Exploring the Effect of Image Enhancement Techniques on COVID-19 Detection using Chest X-rays Images


Abstract in English

The use of computer-aided diagnosis in the reliable and fast detection of coronavirus disease (COVID-19) has become a necessity to prevent the spread of the virus during the pandemic to ease the burden on the medical infrastructure. Chest X-ray (CXR) imaging has several advantages over other imaging techniques as it is cheap, easily accessible, fast and portable. This paper explores the effect of various popular image enhancement techniques and states the effect of each of them on the detection performance.
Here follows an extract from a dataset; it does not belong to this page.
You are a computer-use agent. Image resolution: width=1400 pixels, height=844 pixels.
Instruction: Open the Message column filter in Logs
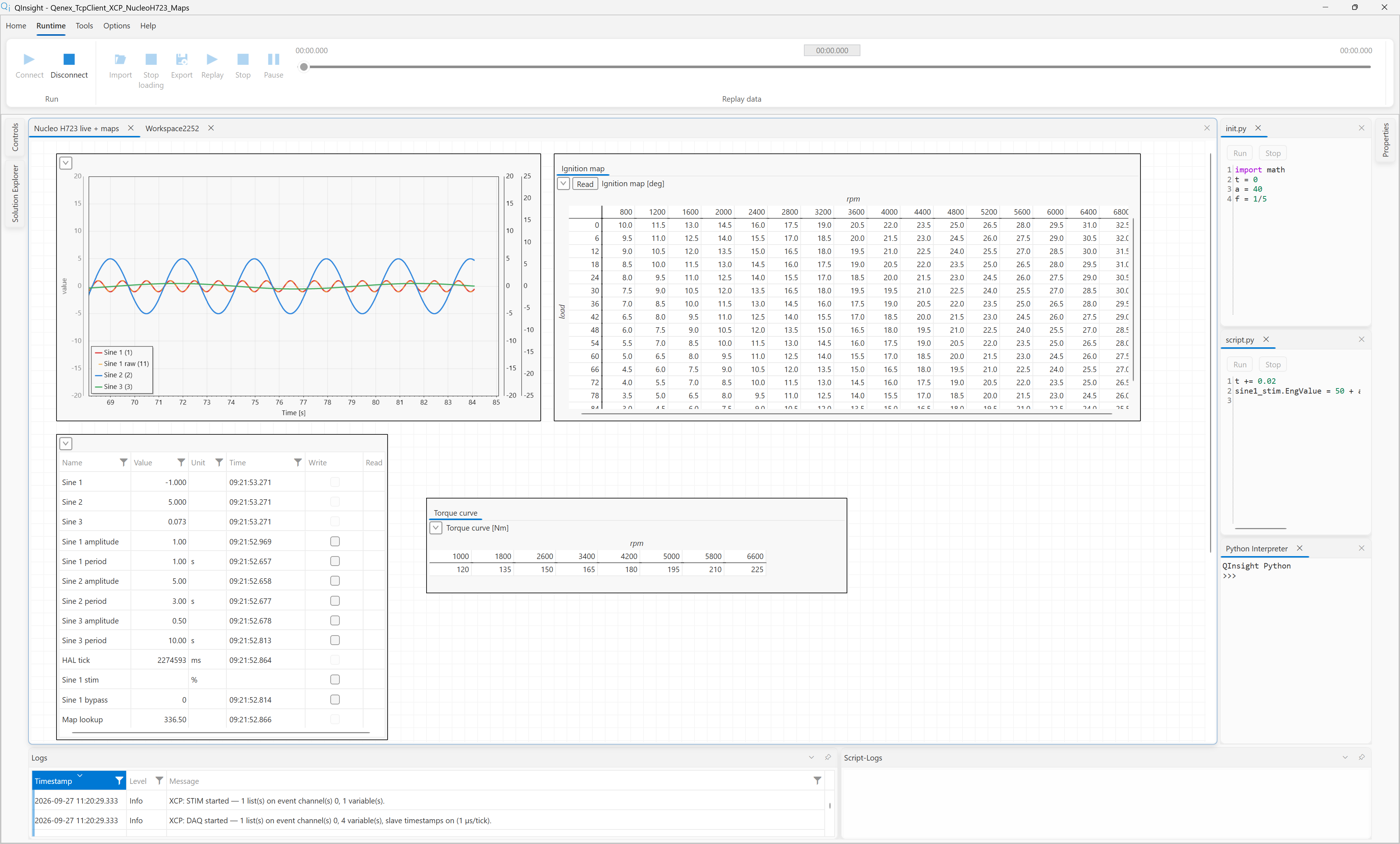[817, 781]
We have compiled the largest X-ray dataset called COVQU-20, consisting of 18,479 normal, non-COVID lung opacity and COVID-19 CXR images. To the best of our knowledge, this is the largest public COVID positive database. Ground glass opacity is the common symptom reported in COVID-19 pneumonia patients and so a mixture of 3616 COVID-19, 6012 non-COVID lung opacity, and 8851 normal chest X-ray images were used to create this dataset. Five different image enhancement techniques: histogram equalization, contrast limited adaptive histogram equalization, image complement, gamma correction, and Balance Contrast Enhancement Technique were used to improve COVID-19 detection accuracy. Six different Convolutional Neural Networks (CNNs) were investigated in this study. Gamma correction technique outperforms other enhancement techniques in detecting COVID-19 from standard and segmented lung CXR images. The accuracy, precision, sensitivity, f1-score, and specificity in the detection of COVID-19 with gamma correction on CXR images were 96.29%, 96.28%, 96.29%, 96.28% and 96.27% respectively. The accuracy, precision, sensitivity, F1-score, and specificity were 95.11 %, 94.55 %, 94.56 %, 94.53 % and 95.59 % respectively for segmented lung images. The proposed approach with very high and comparable performance will boost the fast and robust COVID-19 detection using chest X-ray images.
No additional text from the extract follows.